◆ **DATA RECORDS**

[Start of Attachment]

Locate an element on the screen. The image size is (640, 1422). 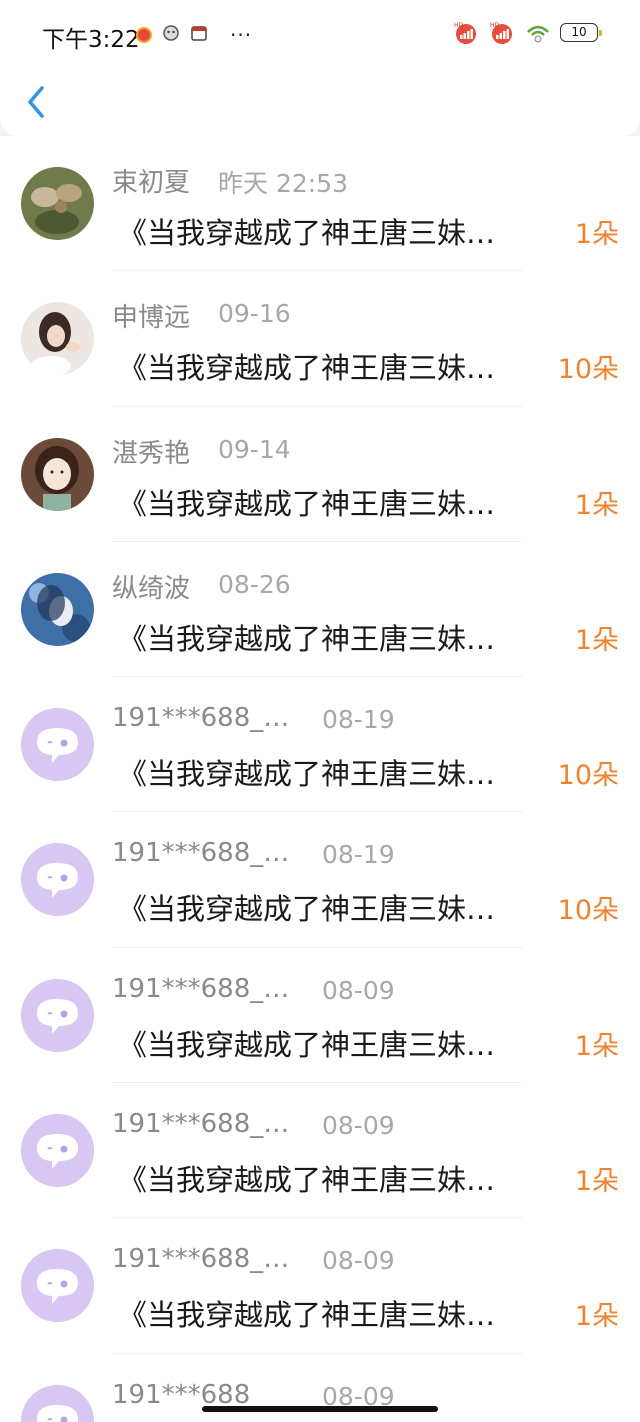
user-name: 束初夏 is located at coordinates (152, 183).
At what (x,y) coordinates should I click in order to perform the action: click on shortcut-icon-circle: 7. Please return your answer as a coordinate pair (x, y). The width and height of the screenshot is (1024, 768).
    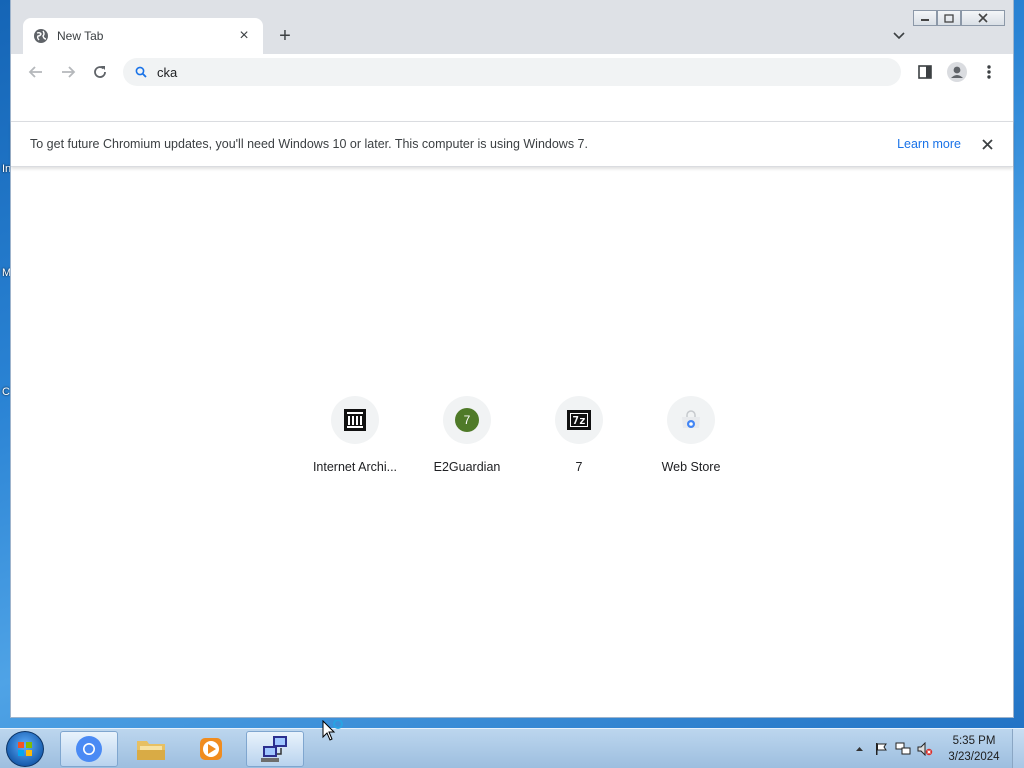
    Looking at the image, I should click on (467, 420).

[End of Attachment]
[Start of Attachment]

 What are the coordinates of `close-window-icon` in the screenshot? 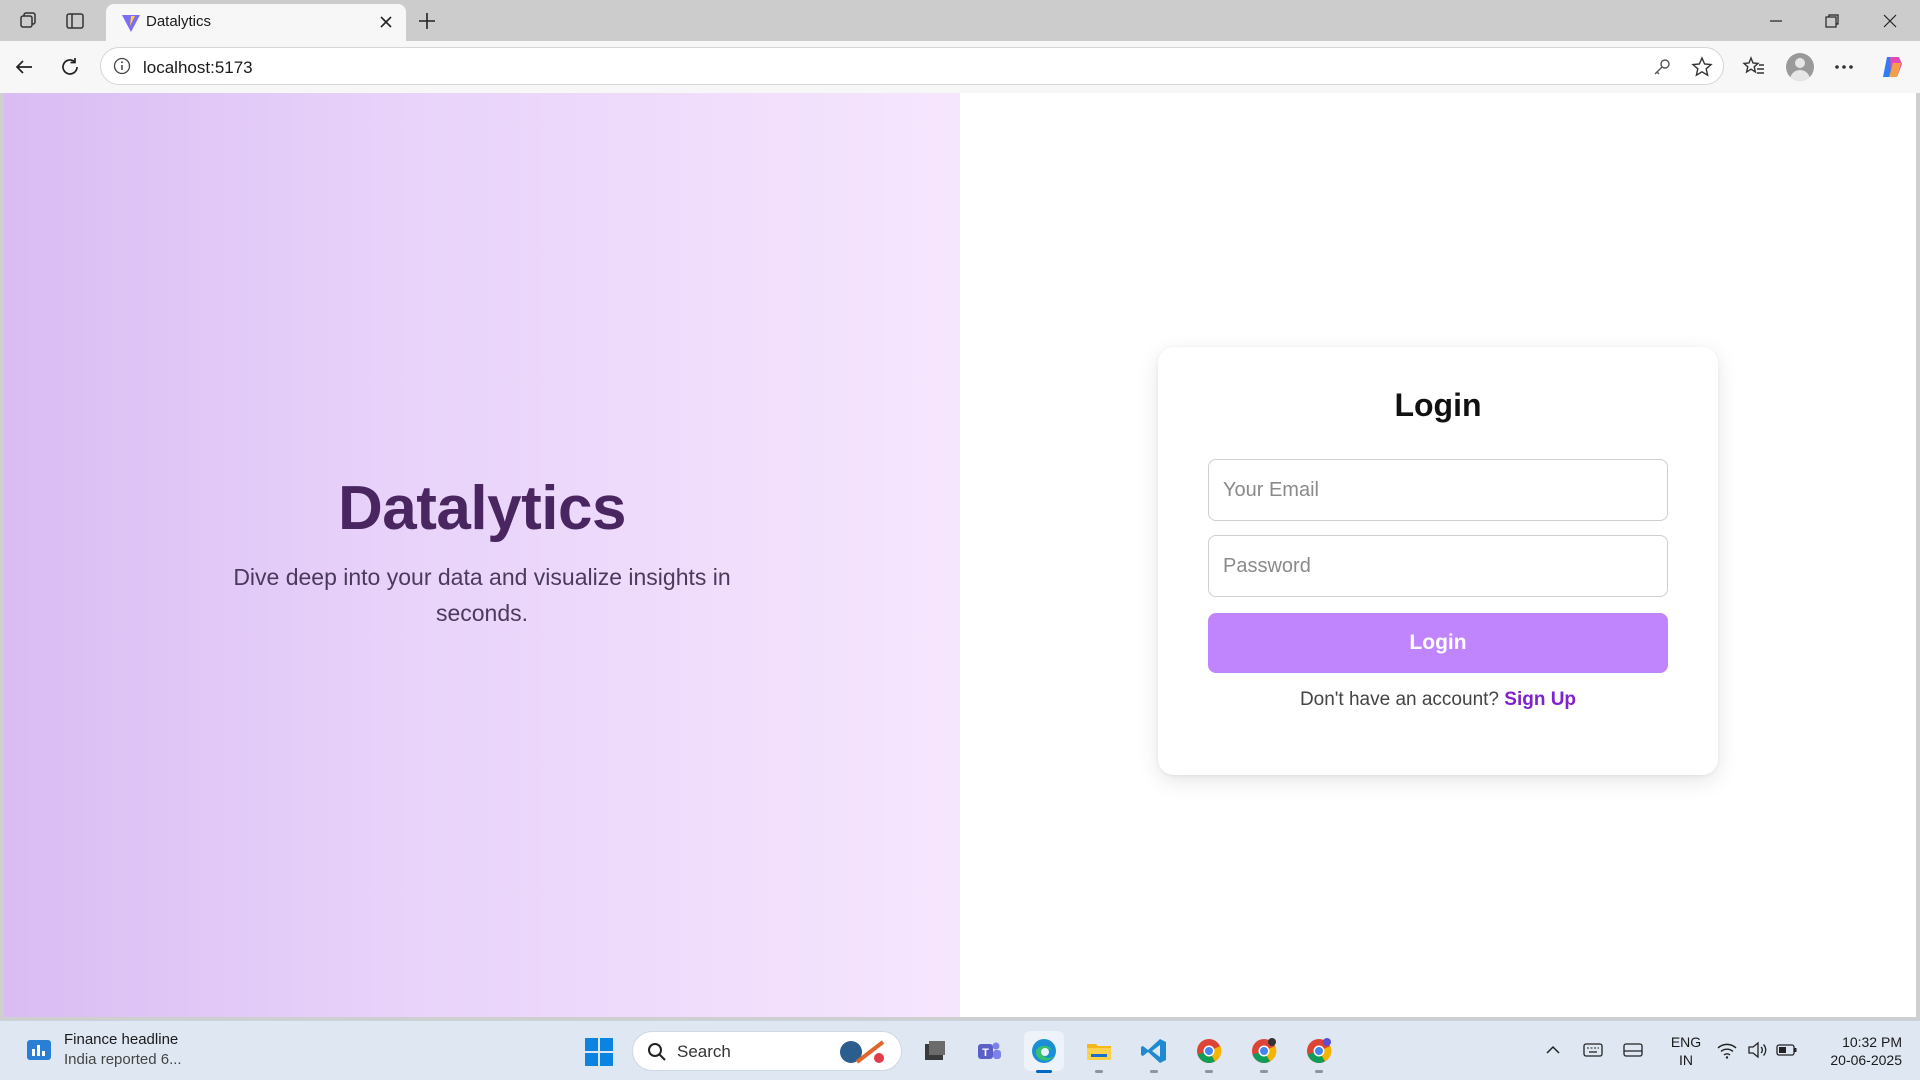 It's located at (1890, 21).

[End of Attachment]

◆ **TASK DESCRIPTION**
Return the records starting with the line that contains "Locate an element" and going on through the line that contains "Looking at the", copying each one word for word. Leave the pictures out of your answer.

◆ **RESPONSE TO THE TASK**
Locate an element on the screen. The image size is (640, 1422). 
user-name: 束初夏 is located at coordinates (152, 183).
At what (x,y) coordinates should I click in order to perform the action: click on shortcut-icon-circle: 7. Please return your answer as a coordinate pair (x, y). The width and height of the screenshot is (1024, 768).
    Looking at the image, I should click on (467, 420).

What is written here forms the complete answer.